The Editor’s Corner
Marisha L. Humphries, Ph.D.
University of Illinois at Chicago
Erika Taylor, Ph.D.
National Education Association
AAL Editors Column – Welcome, Spring 2016 Issue
Welcome to the spring 2016 issue of African American Learners (AAL). We are thrilled to greet you as the new co-editors-in-chief. We would be remiss in not acknowledging the inaugural co-editors-in-chief, Drs. Gloria Boute (University of South Carolina) and Hakim Rashid (Howard University). Their four years of service was marked by hard work and dedication to launching a new journal. Drs. Boute and Rashid were instrumental in helping to establishing AAL as a source for educational research regarding African Americans.
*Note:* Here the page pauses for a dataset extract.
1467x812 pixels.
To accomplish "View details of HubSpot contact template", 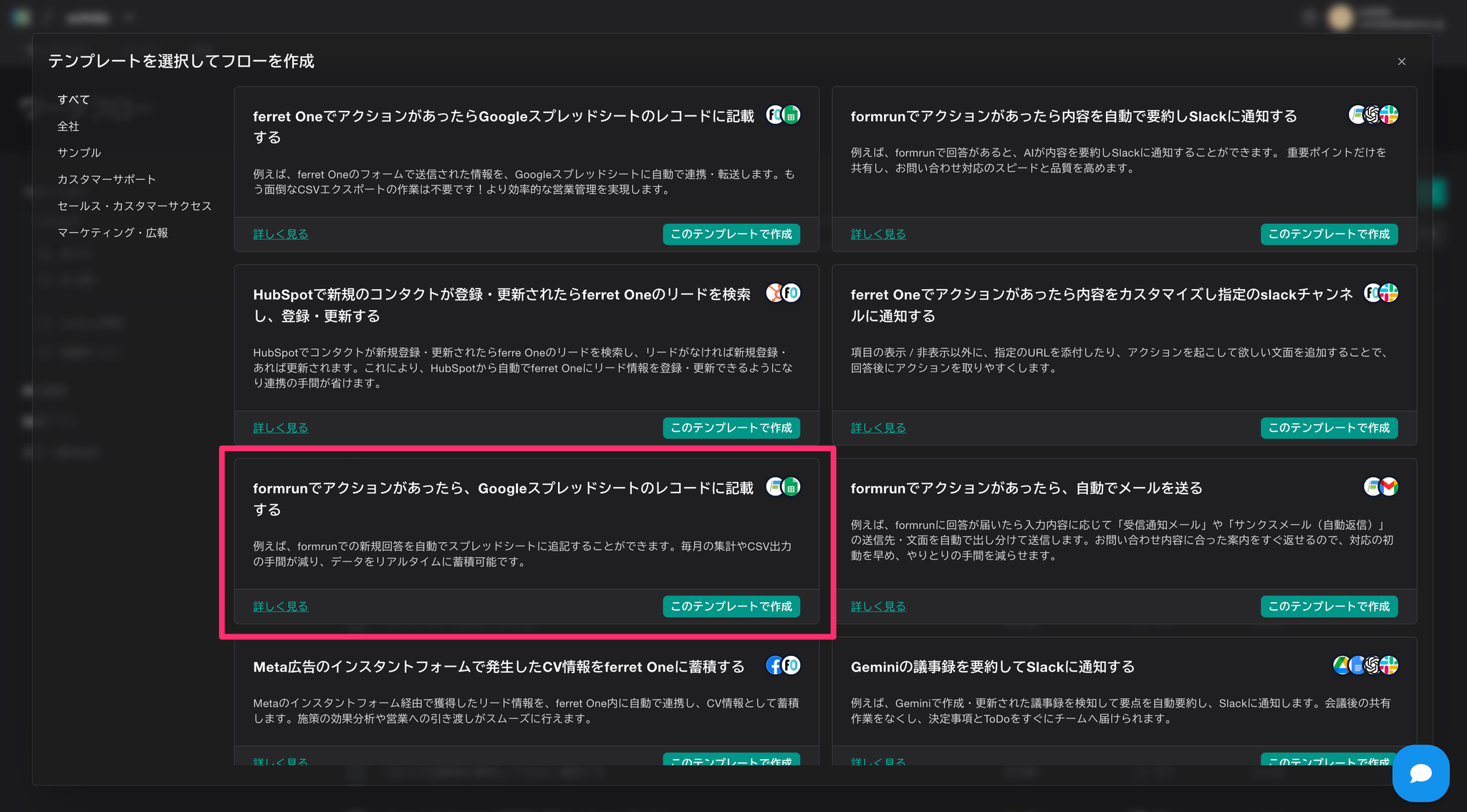I will (x=280, y=427).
We are joined by new Associate Editors, Drs. Julius L. Davis (Bowie State University) and Mack Hines III (Sam Houston State University), as we shepherd AAL to the next level. We are honored to be associated with a peer-reviewed publication that takes a strengths-based perspective in studying factors that support the learning of African Americans.
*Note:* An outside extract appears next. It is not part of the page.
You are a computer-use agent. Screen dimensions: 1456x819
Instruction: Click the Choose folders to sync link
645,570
As editors, we are looking for manuscripts that ultimately seek to improve learning for African Americans. There are multiple ways to accomplish this goal, including empirical and qualitative studies, and clinical practice writings. In order to dismantle the deficit orientation towards African American learners, it must be approached from multiple perspectives. As no one paradigm will conquer this deficit and elevate the research and practice to a strengths perspectives, AAL seeks work that will adopt a diversity of approaches to address the needs of African Americans in education.
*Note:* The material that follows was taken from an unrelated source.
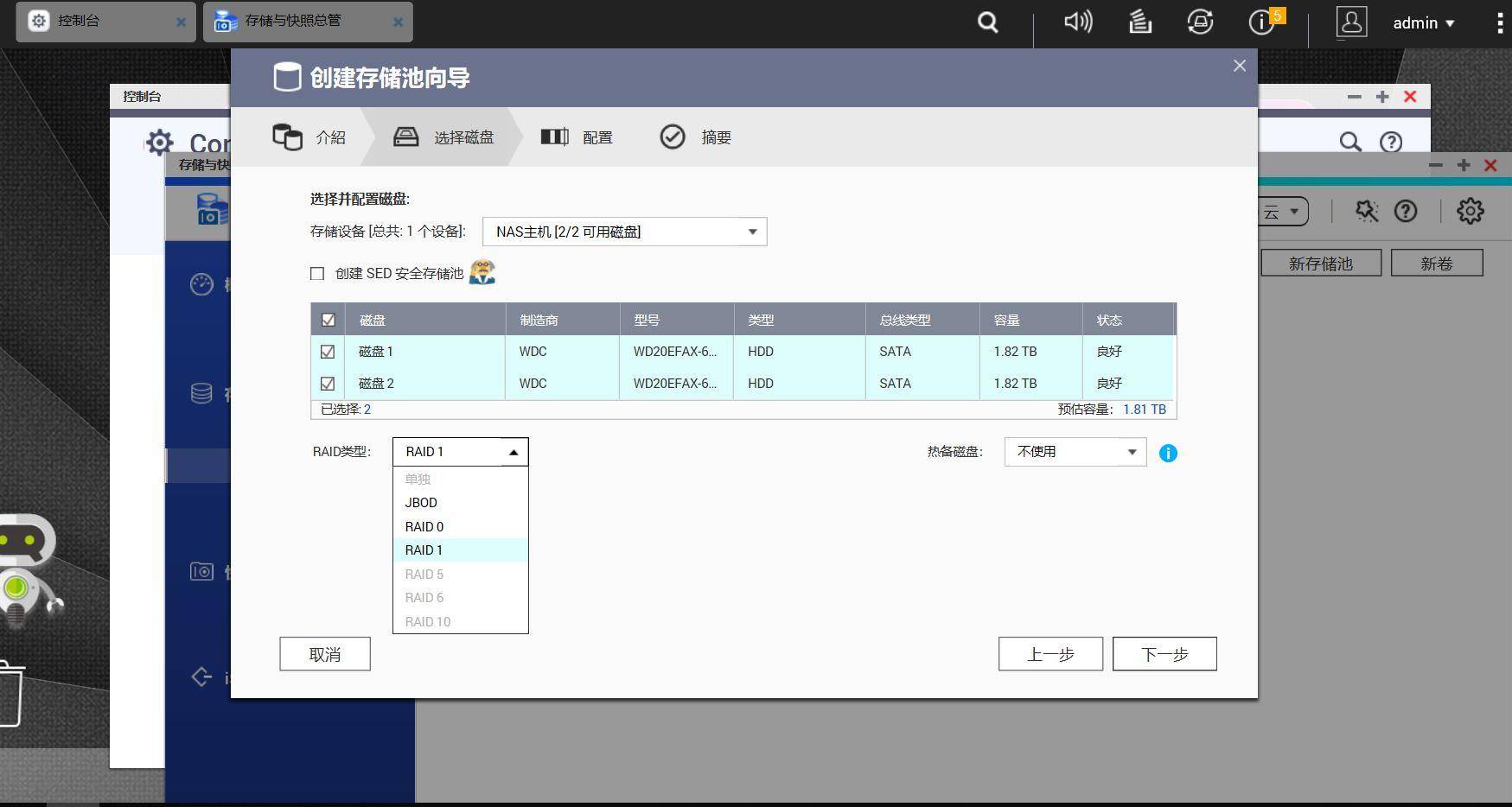Open background tasks list icon
This screenshot has height=807, width=1512.
1139,22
Peer-reviewed journals typically focus exclusively on studies done by academic researchers for consumption by other researchers. Unfortunately, this keeps academic knowledge in the “ivory tower”, and practical knowledge in the field. However, since its inception, AAL has taken a very different orientation. Specifically, AAL is committed to being a peer-reviewed journal for both researchers and practitioners who work both within and outside of academia. The inclusion of both practitioners and researchers as creators and consumers of manuscripts that focus on educational outcomes for African Americans will hopefully contribute to both improving the science and practice that facilitates positive learning. This is an effort to which we are both very committed as editors, as it reflects our career trajectories.